[Passage provided Boundary: Start]

Release: 20th November 2017
Format: BR / DVD / DGTL
Kumail is a Pakistani comic who meets an American graduate student named Emily at one of his stand-up shows. As their relationship blossoms, he soon becomes worried about what his traditional Muslim parents will think of her. When Emily suddenly comes down with an illness that leaves her in a coma, Kumail finds himself developing a bond with her deeply concerned mother and father.
There are most notably three kinds of romantic comedy. There is the one where a meet-cute leads to hilarity and ultimately a showy display of affection in a very public place. There is the one where we watch a relationship slowly dissolve until they finally part ways in a bittersweet sympathy of broken memories. And then there is the one that plays fast and loose with the aforementioned genre conventions in an effort to be the next When Harry Met Sally. Kumail Nanjiani and Emily Gordon’s predominantly biographical The Big Sick is very much in the third category. Except where you’d normally find nebbish neo-realistic exchanges, instead lies a skewed cultural identity and uneasy ethnic hubris. The Big Sick is a story about finding funny through finding one’s self – and there isn’t a single diner table orgasm in sight.

[Passage provided Boundary: End]
[Available data Boundary: Start]

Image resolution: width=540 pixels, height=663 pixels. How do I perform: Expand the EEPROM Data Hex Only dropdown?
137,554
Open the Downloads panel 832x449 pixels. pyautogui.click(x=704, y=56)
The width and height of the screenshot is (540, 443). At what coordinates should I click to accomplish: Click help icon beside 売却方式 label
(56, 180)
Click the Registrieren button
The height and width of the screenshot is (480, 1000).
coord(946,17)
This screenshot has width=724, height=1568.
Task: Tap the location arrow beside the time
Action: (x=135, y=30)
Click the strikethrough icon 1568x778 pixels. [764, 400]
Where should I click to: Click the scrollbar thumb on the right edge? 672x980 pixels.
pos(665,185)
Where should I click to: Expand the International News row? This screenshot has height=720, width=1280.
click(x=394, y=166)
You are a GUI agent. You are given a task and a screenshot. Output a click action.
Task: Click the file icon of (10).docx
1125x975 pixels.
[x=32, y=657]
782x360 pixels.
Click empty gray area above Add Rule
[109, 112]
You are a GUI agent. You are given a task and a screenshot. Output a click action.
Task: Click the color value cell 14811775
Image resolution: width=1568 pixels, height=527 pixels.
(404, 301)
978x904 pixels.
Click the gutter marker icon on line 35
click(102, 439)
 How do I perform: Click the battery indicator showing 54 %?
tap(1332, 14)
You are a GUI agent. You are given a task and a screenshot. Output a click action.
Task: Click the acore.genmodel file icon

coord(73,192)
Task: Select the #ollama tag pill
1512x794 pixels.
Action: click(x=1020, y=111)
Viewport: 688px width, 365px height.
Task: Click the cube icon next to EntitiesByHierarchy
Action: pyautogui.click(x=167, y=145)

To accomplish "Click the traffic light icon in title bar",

[Available data Boundary: End]

# Your tasks:
• 1. From the review of The Big Sick, copy the passage starting with "There are most" and going on through "orgasm in sight.".
• 2. In the review of The Big Sick, what does Emily's illness leave her in?
• 3. List every release format that the review of The Big Sick gives.

# Answers to this exercise:
• 1.
There are most notably three kinds of romantic comedy. There is the one where a meet-cute leads to hilarity and ultimately a showy display of affection in a very public place. There is the one where we watch a relationship slowly dissolve until they finally part ways in a bittersweet sympathy of broken memories. And then there is the one that plays fast and loose with the aforementioned genre conventions in an effort to be the next When Harry Met Sally. Kumail Nanjiani and Emily Gordon’s predominantly biographical The Big Sick is very much in the third category. Except where you’d normally find nebbish neo-realistic exchanges, instead lies a skewed cultural identity and uneasy ethnic hubris. The Big Sick is a story about finding funny through finding one’s self – and there isn’t a single diner table orgasm in sight.

• 2. A coma.

• 3. BR, DVD, DGTL